To import, it needed vast amounts of US dollars. This was something that they were anyway running short of. With tourism gone, and very little else to earn from, Sri Lankans fell on agriculture to make a living. Sri Lanka exports tea, spices, and rubber primarily. In April 2021, Sri Lanka announced a ban on the import of chemical fertilizers claiming that it would be one of the world’s first countries to go fully organic.

This wasn’t actually a push towards more organic farming. In reality, the fertilizer ban was because of depleting foreign currency reserves.

Sri Lanka didn’t have enough money to import fertilizers. Sri Lanka also banned other imports like luxury goods, vehicles, etc. But fertilizers were probably the most important of imports - they shouldn’t have been banned. With no fertilizers, the country’s farm output suddenly dropped. Supplies of rice, tea, rubber, spices, and other essential foods crashed. Leave exporting, Sri Lanka wasn’t producing enough for its own citizens. 



The shortage led to a massive jump in prices of basic commodities like rice, lentils, chicken, eggs, milk, onions, etc. Food, fuel, and even medical supplies are being rationed. Long queues are seen outside petrol pumps and grocery stores.

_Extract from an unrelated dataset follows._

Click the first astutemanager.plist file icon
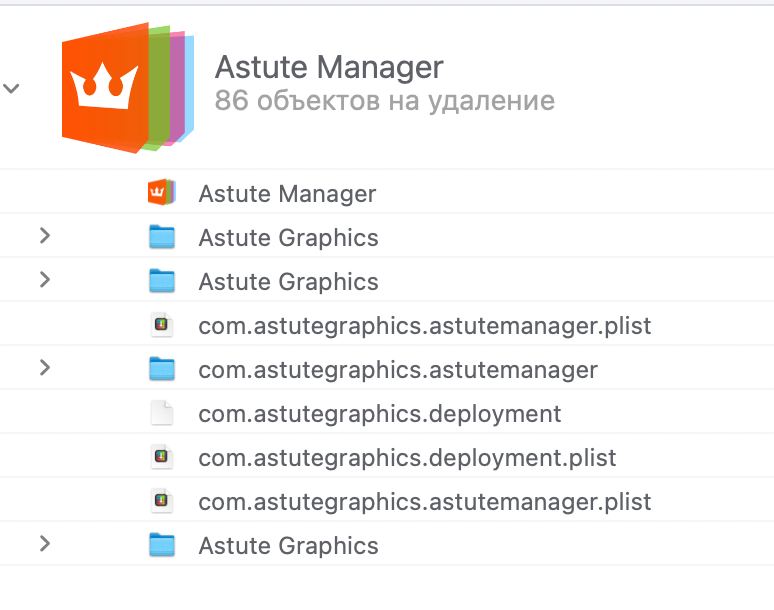Image resolution: width=774 pixels, height=610 pixels. point(162,325)
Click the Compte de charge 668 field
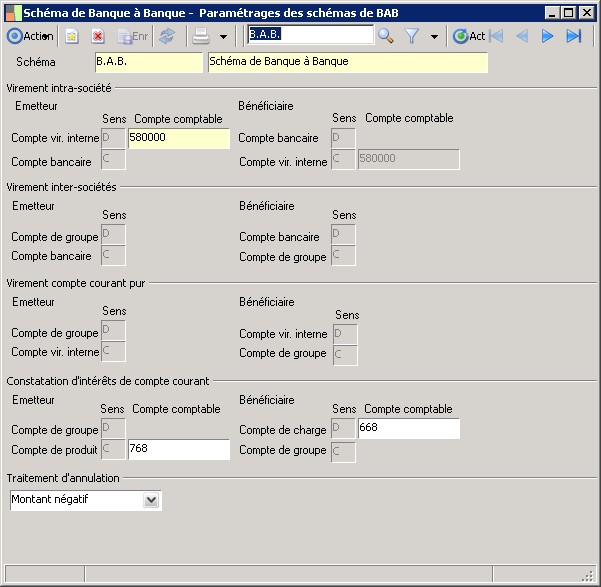The width and height of the screenshot is (601, 587). [x=408, y=429]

Over the last few years, it has received loans from the IMF and other countries. In the immediate future, it seems Sri Lanka will receive more loans to help it tide this economic storm. Whatever it does, Sri Lanka needs to prop up its economy so it can produce at least as much as it imports. Many economists believe this isn't going to be easy but there is no other path that the country can take. This situation is a stark example of how important economic output is.